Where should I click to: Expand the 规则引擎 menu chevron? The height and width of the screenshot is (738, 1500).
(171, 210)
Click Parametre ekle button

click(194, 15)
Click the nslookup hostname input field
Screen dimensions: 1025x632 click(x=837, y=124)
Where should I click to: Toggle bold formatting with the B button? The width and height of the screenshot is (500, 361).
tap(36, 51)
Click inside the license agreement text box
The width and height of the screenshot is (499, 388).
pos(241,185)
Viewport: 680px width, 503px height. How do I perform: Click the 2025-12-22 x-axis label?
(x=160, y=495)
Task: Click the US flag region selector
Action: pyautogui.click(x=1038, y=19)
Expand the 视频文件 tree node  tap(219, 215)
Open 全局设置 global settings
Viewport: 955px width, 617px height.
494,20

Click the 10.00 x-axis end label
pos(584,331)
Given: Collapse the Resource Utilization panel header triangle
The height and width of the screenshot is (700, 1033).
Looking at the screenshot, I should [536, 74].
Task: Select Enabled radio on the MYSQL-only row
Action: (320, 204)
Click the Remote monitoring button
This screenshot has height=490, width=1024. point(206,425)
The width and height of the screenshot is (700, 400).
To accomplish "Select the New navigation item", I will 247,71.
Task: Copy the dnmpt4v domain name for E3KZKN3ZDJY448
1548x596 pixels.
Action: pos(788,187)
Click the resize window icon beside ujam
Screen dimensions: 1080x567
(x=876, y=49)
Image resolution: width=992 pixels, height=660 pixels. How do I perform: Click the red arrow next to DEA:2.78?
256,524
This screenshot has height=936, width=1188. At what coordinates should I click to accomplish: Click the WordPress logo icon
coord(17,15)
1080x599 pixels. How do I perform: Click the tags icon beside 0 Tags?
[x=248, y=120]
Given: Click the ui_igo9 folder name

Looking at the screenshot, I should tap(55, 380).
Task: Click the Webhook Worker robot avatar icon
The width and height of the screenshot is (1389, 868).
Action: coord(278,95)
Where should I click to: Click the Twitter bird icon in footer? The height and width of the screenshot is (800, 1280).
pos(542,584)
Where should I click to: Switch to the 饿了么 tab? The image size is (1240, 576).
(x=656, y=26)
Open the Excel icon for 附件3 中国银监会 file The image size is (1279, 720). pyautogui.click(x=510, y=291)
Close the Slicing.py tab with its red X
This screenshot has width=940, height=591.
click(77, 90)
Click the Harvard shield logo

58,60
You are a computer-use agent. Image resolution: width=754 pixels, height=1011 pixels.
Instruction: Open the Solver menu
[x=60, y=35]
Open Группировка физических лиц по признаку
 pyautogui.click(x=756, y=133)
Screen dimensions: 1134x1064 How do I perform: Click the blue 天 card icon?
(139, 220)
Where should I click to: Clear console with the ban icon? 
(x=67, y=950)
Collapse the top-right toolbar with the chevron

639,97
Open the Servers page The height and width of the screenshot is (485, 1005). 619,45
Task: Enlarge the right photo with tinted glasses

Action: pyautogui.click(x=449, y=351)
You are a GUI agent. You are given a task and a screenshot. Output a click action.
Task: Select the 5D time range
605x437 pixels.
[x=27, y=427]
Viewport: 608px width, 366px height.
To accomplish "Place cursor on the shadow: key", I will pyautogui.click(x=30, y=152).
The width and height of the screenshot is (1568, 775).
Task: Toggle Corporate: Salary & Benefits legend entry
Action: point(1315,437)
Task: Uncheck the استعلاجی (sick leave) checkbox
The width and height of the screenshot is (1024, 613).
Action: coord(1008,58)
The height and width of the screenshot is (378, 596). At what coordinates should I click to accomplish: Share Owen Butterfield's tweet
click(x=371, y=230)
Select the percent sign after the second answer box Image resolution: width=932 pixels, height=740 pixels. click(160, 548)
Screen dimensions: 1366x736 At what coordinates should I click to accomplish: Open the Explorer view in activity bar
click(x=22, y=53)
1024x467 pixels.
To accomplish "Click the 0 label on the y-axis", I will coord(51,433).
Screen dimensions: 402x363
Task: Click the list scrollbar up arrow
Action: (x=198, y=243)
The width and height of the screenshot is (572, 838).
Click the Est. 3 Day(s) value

# EXERCISE AIM
Nothing should appear in the answer except the lines above from the line with "Task: Select the 5D time range" through the line with "Task: Uncheck the", both included, written out exactly.

# RESPONSE AREA
Task: Select the 5D time range
605x437 pixels.
[x=27, y=427]
Viewport: 608px width, 366px height.
To accomplish "Place cursor on the shadow: key", I will pyautogui.click(x=30, y=152).
The width and height of the screenshot is (1568, 775).
Task: Toggle Corporate: Salary & Benefits legend entry
Action: point(1315,437)
Task: Uncheck the استعلاجی (sick leave) checkbox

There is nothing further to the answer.